One interesting detail is that French sources translate “interregno” in two different ways: the literal version interrègne and the more poetic version clair-obscur, which means chiaroscuro or twilight. I haven’t looked into it that deeply, but both seem common, and Lipietz used both. The Žižek version, of course, just says “now.”
Hobson’s paper is “Memes and monsters of the interregnum: Gramsci between the times” (2025), but it focuses on the “interregnum” part of the quote rather than the monsters/morbidity.
The error seems to come from a misreading by Hobson of a paper by Andy Merrifield. Merrifield mentions a rare version of the English quote — “The crisis consists precisely in the fact that the old world is dying and the new cannot be born; and in this interregnum monsters surge” — in a paragraph about “The Old Left and the New,” without attributing the quote to the article, but in close proximity to it, which may have confused Hobson. Merrifield’s paper is from 2021, so post-Žižek.

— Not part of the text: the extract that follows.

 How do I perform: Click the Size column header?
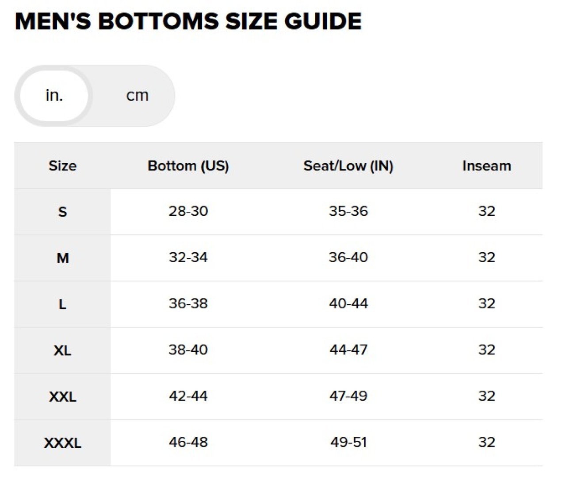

Another fun detail: Lipietz’s 1988 article is available in four languages on his website: French, English, Italian, and Japanese. All translations of the Gramsci/Lipietz quote are interesting:
English: “‘The old is dying while the new has yet to appear . . . a dusky dawn when morbid symptoms will appear,’ as Antonio Gramsci noted.” The translator, George Ross, probably used his own knowledge of Gramsci to turn the monsters back into morbid symptoms, though he coined “dusky dawn” to translate clair-obscur.
Italian: “Come diceva Gramsci, il vecchio muore, il nuovo non arriva a vedere il giorno, in questo chiaro-scuro si alzano i mostri.” Here the translator doesn’t use Gramsci’s original, but creates a new translation of the quote, using mostri instead of fenomeni morbosi! Interestingly enough, the monsters version is so memetically virulent that it competes with the original even in Italy nowadays.

Posters by Alfredo Jaar in 2018 (image source) Japanese: 「旧きものが死に、新しきものは未だに日の目をみるに至っていない、この黄昏に、妖怪が徘徊する」とグラムシは語っている。 Google Translate renders this as “‘In this twilight, where the old is dying and the new has not yet seen the light of day, monsters roam,’ says Gramsci.” The monsters appear as 妖怪, or yōkai, a word used to describe a vast range of ghosts, specters, or monsters from Japanese folklore.
According to this blog post — which also debunks the idea that the Nazi Joseph Goebbels is the source of the mutant quote — Žižek cites untranslated French works, so it’s safe to assume he knows the language.











Interesting! The quote, old dying, new being born, interregnum of monsters really does seem fitting for Gramscis time, when the old world order violently ended. There WERE big scary monsters out back then.